Irrigators who fail to lodge an expression of interest to sell water to the federal government by November 27 will be locked out of all tenders in 2025.
Federal Water Minister Tanya Plibersek’s department released documents this week that state: “Only respondents who submit an EOI in this first stage of the multistage procurement process are eligible and may be invited to participate in any subsequent requests for tender in 2025, arising from this EOI”.
Although EOI documents state all offers are non-binding, any irrigator or corporate water holder who fails to lodge their interest by next month’s deadline will be excluded from selling water in next year’s tenders.
The move will force irrigators to lodge EOIs for fear of missing out on being able to sell water next year, greatly inflating the volume on offer to the federal government as it prepares for an election early in the New Year.
National Irrigators Council chief executive Zara Lowien said it was “clear this process is all about the Federal Government wanting to go to the election with a fake statistic that helps them to paint a picture – they are swamped by interest in buybacks”.
“The Federal Government have designed this process to coerce as many people as possible to express their interest and ensure the Government, have all the cards when it comes to the market information come next year.”
“It’s blatantly designed to give the Minister an inflated statistic of buyback interest to take to the election.”
The EOIs are separate to the 70GL tender the federal government launched in July, but are all part of the government’s bid to drain 450 gigalitres for irrigation communities over the next three years to boost Murray Darling Basin environmental flows.
The EOIs include:
RESTORING OUR RIVERS 2024 EOI 1: Remaining Southern Connected Basin Catchments, which is open to any seller.
RESTORING OUR RIVERS 2024: EOI 2: Large Portfolios of Water Southern Connected Basin, for offers of 20GL or more.
Australian Water Brokers Association president Andrew Martin said the federal process “doesn’t make sense commercially, as it excludes potential sellers from tendering next year if they missed out putting in an EOI.
“It leaves me wondering what motivates them (the federal government).

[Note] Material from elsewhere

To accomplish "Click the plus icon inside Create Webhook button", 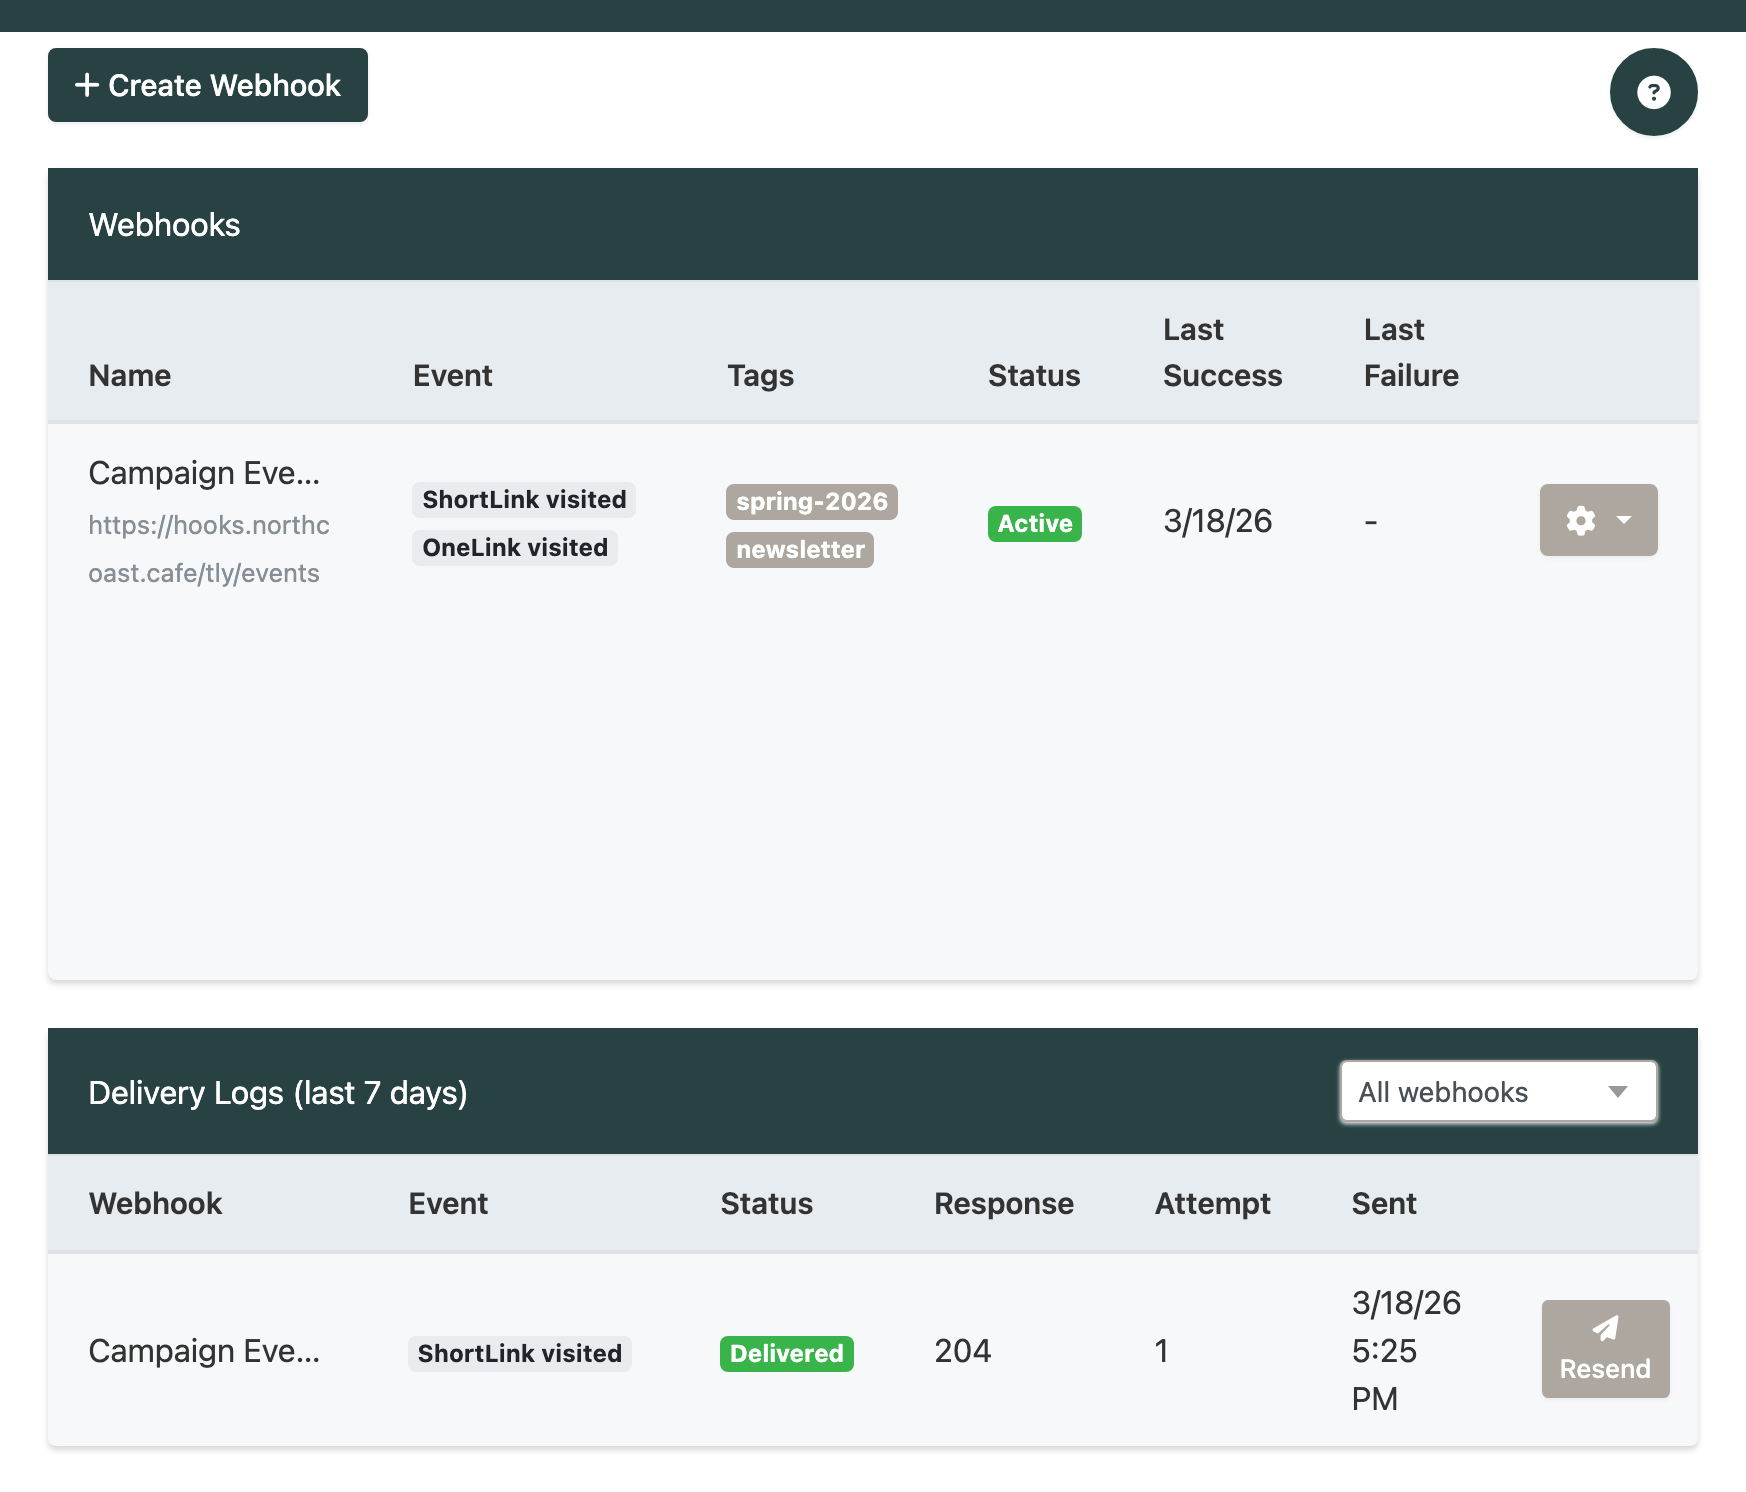I will (x=88, y=85).
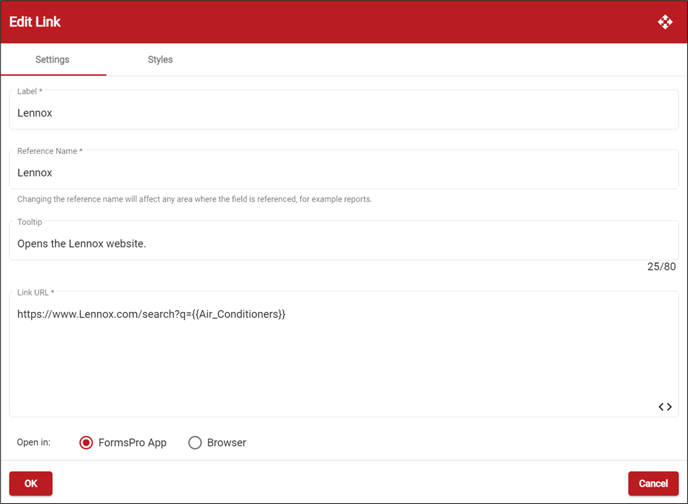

You might draw the conclusion they’re making a big number.”
Another brokers said the federal Department of Climate Change, Energy, the Environment and Water may also be trying to “stop people buying entitlement and flicking it onto the Commonwealth for a profit”.
Ms Lowien said irrigators main concern was “this approach will give false signals, not just about interest in selling water to the Government, but also to the rest of the market, which will lead to hyper-inflated water prices.

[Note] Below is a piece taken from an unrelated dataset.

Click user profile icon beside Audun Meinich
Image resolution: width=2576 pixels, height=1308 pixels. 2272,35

“It is a risky approach to market, which is likely to artificially inflate prices and send misleading market signals, that will impact every water user.”
“Ironically, this will drive up water prices for the Government, making their buybacks even less value for money and is questionable market behaviour.
“It’s unacceptable to tell people they must ‘get in now, or they’ll miss out. Time and time again, we’ve seen this Government put politics over process and it’s not good enough.
“This process is clearly about trying to create an illusion they are swamped by buyback interest, to sell their false narrative to the Australian people before the next election, when all they are doing is likely manipulating the water market, impacting users and ignoring alternatives to achieve better environmental outcomes throughout the Murray Darling Basin.”